The Zimbabwe military did not get the biggest chunk of the 2020 budget as reported yesterday but the Ministry of Lands, Agriculture, Water, Climate and Rural Resettlement did.

Yesterday, The Insider, in a story first published by South Africa’s Sunday Times, reported that the Ministry of Defence and War Veterans got $3.1 billion, the single biggest allocation of the 2020 budget.

According to fact-checking organisation, Zimfact, the Ministry of Defence was actually way down at number four.

The Ministry of Lands, Agriculture, Water, Climate and Rural Resettlement got the single largest allocation, a vote of $11 163 481 000.

The second largest vote went to Primary and Secondary Education, at $8 495 794 000, followed by Health and Child Care, at $6 459 100 000.

Defence received $3 112 708 000.

According to the budget statement, the allocation for the Ministry of Lands, Agriculture, Water, Climate and Rural Resettlement includes spending of $5.2 billion for the purchase and importation of grain following the 2018/19 drought-hit farming season.

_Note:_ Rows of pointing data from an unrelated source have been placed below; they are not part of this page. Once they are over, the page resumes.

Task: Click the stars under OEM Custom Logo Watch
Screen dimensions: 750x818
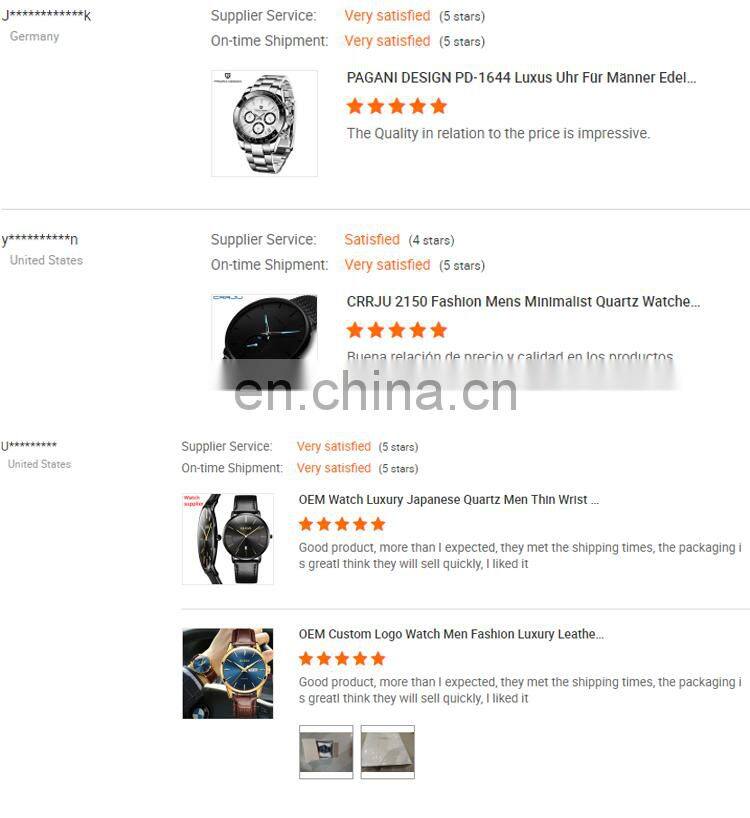Action: [342, 659]
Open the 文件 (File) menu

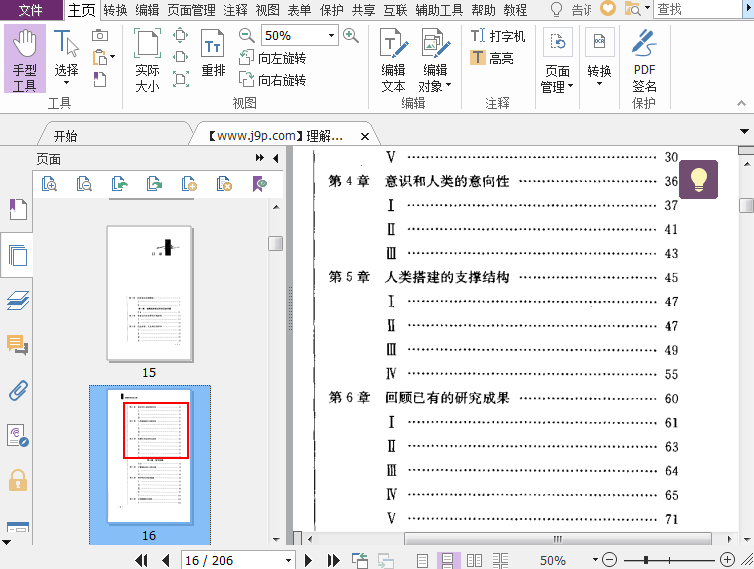31,10
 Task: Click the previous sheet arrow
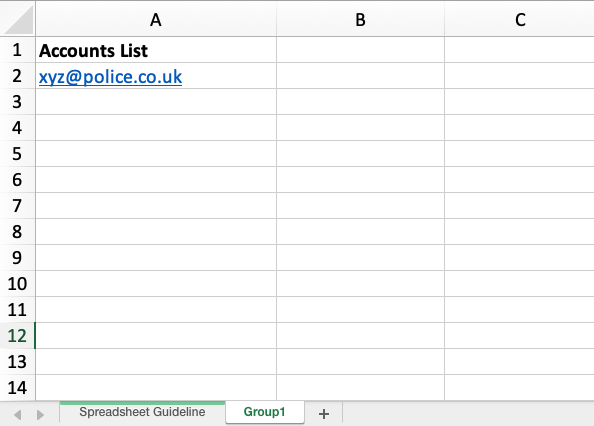pos(17,415)
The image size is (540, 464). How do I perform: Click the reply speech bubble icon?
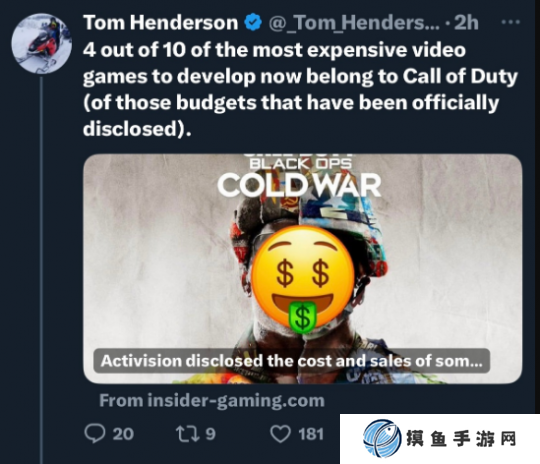point(95,433)
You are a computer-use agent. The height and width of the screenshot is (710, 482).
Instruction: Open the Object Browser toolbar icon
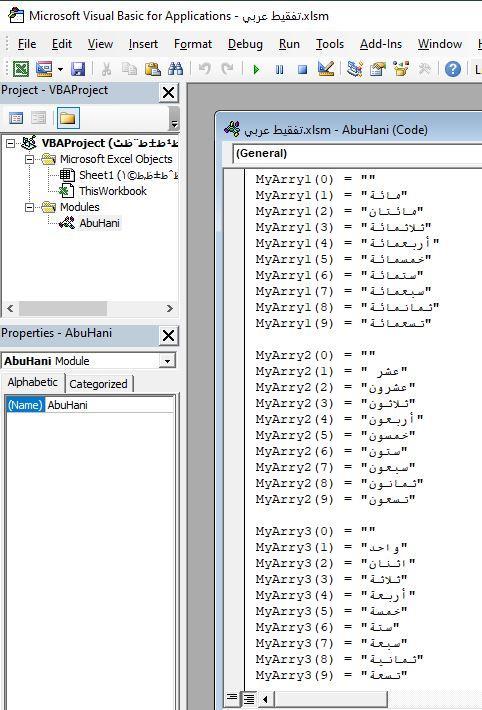click(x=401, y=69)
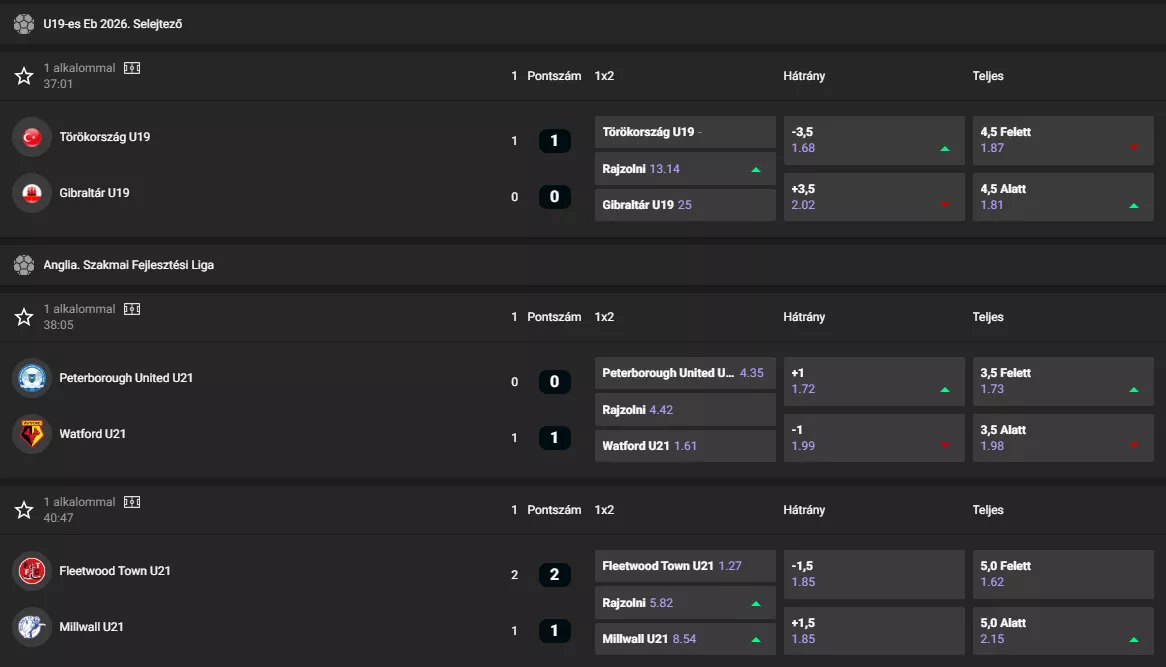Open the pitch view icon on the Peterborough match

click(x=132, y=308)
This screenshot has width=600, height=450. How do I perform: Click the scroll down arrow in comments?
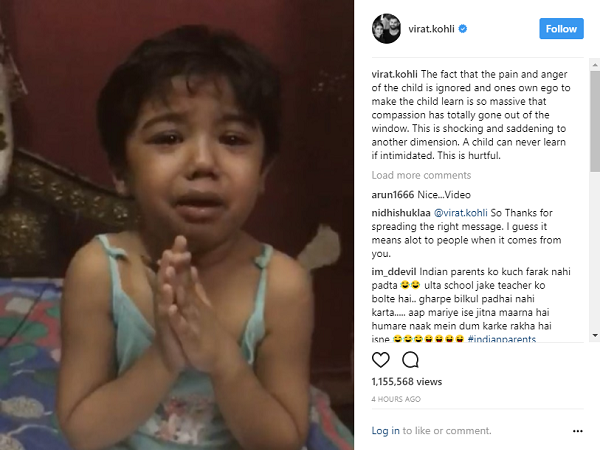point(595,335)
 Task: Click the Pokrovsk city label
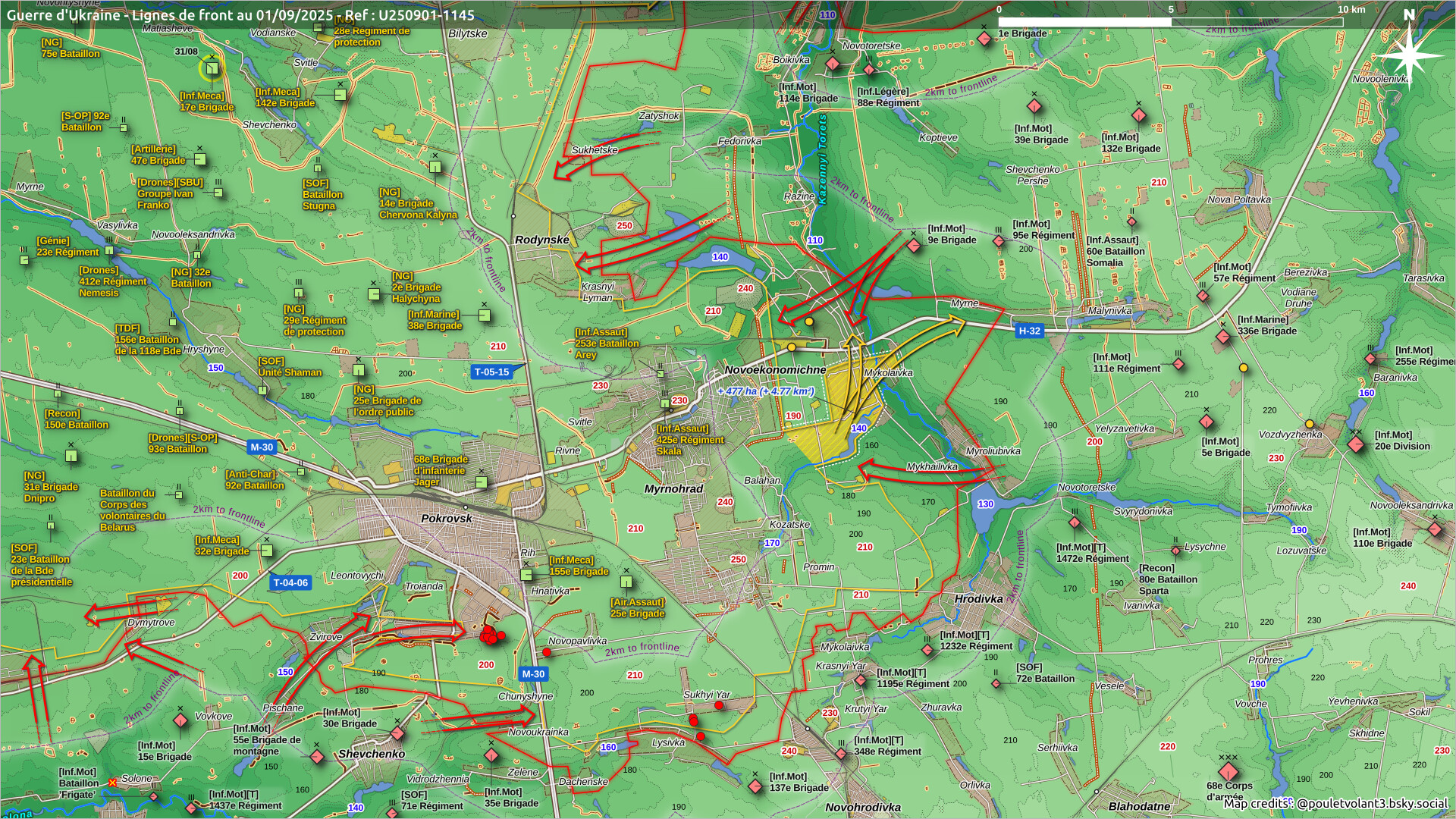[x=446, y=519]
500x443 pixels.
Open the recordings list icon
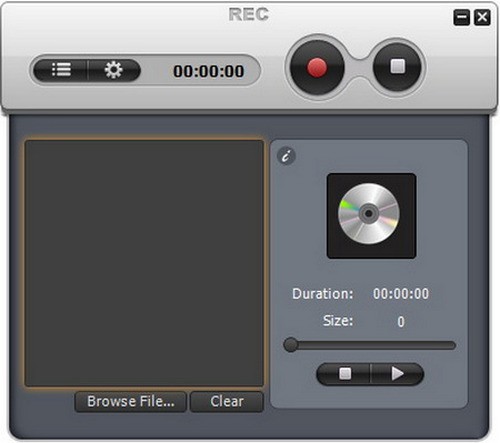[x=61, y=70]
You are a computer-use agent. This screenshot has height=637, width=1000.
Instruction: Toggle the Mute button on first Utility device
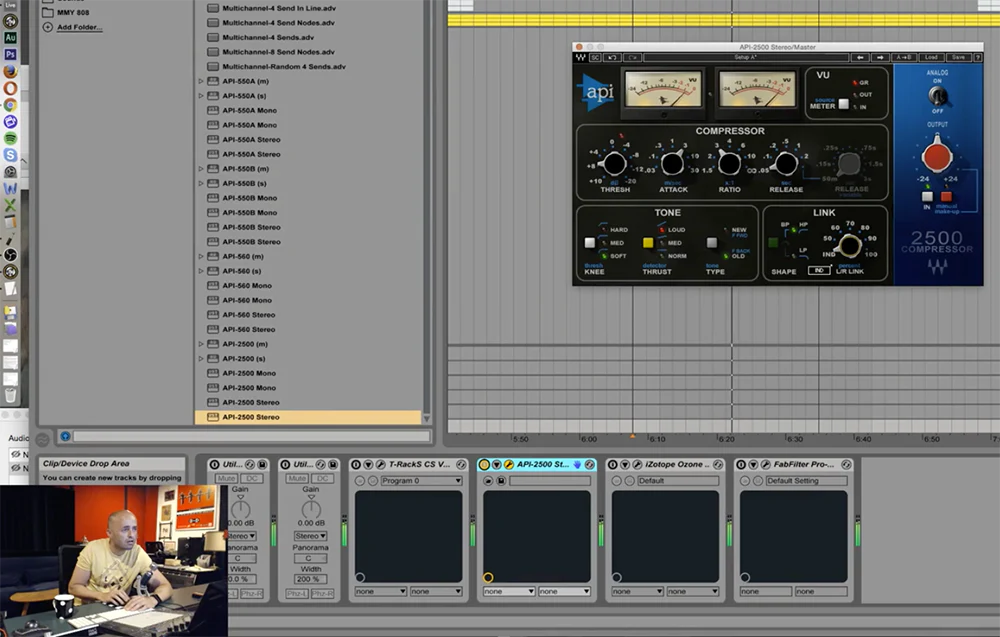(226, 479)

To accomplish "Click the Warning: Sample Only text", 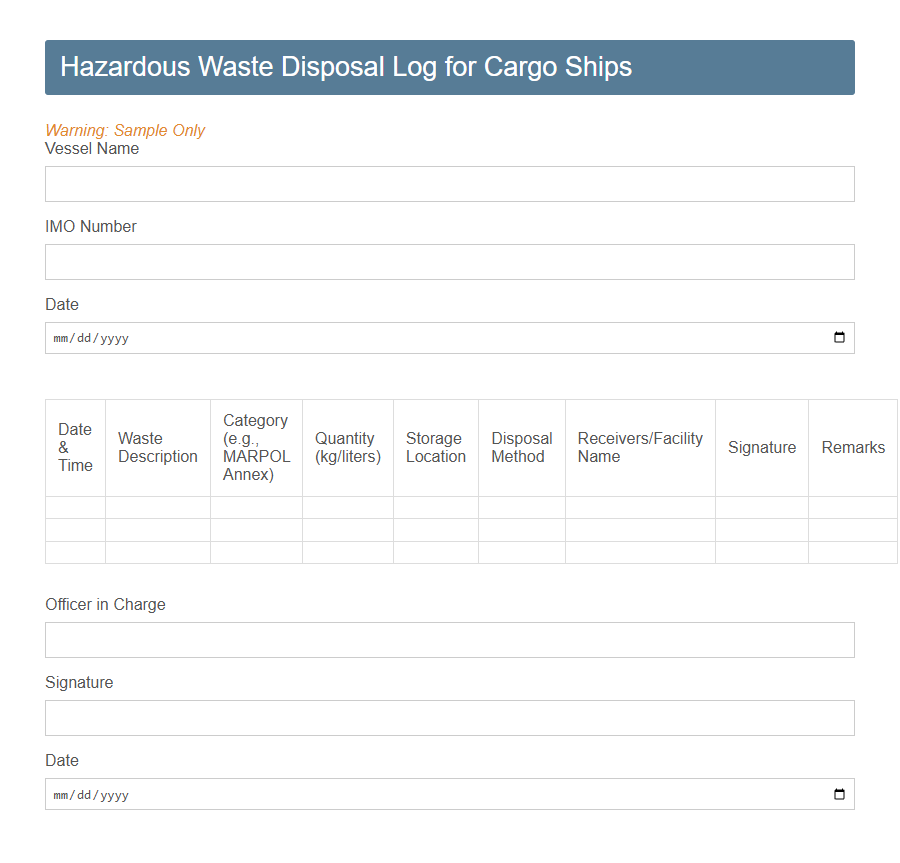I will tap(125, 130).
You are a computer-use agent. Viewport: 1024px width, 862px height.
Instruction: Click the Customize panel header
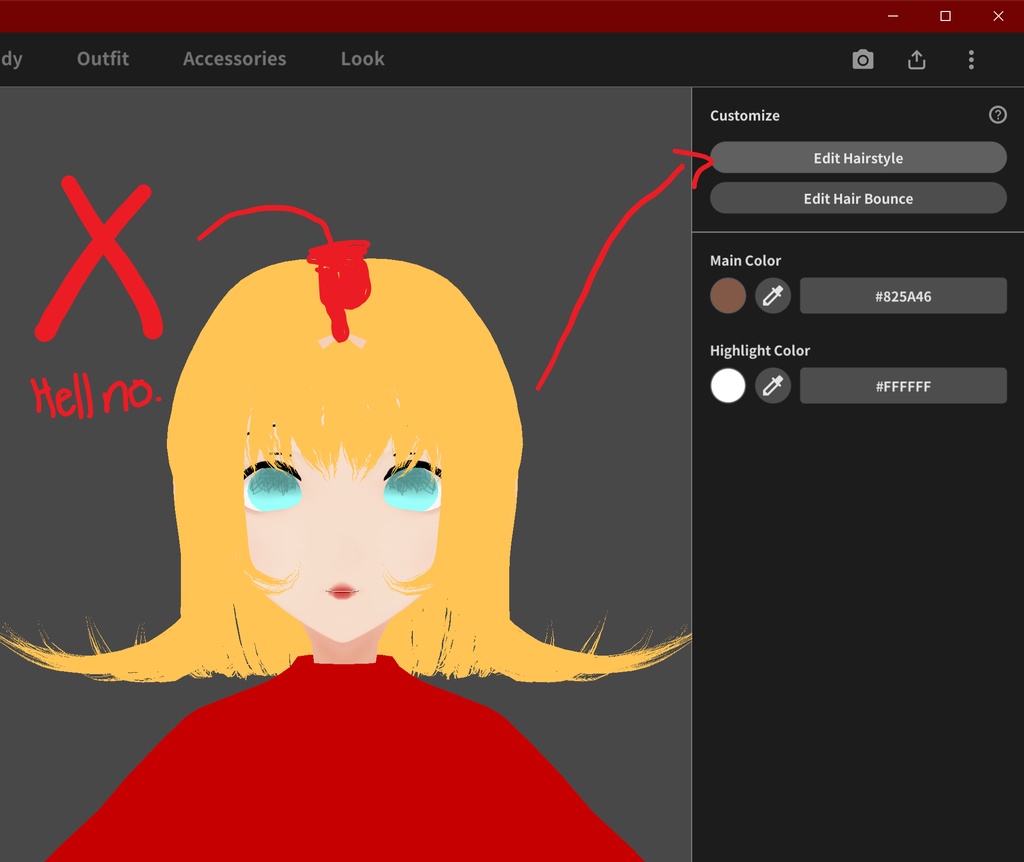(744, 115)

The $11 billion agriculture spending also includes, among other lines, $1.8 billion for the construction of dams, $422.8 million for irrigation infrastructure,$281.5 million for agricultural extension services, $380 million for compensation of white former farm owners and also the Presidential farm input scheme.

Ahead of the presentation of the budget, images showing budget bids by various ministries had circulated on social media, following the pre-budget seminar held for Members of Parliament in Victoria Falls between October 30 and November 4, 2019.

These budget bids – in which ministries present how much they wish to be allocated by Treasury for the coming year – showed that Defence had the highest bid of $25 billion, while the bid for health was $18 billion. This was wrongly interpreted on social media as the confirmed budget allocations.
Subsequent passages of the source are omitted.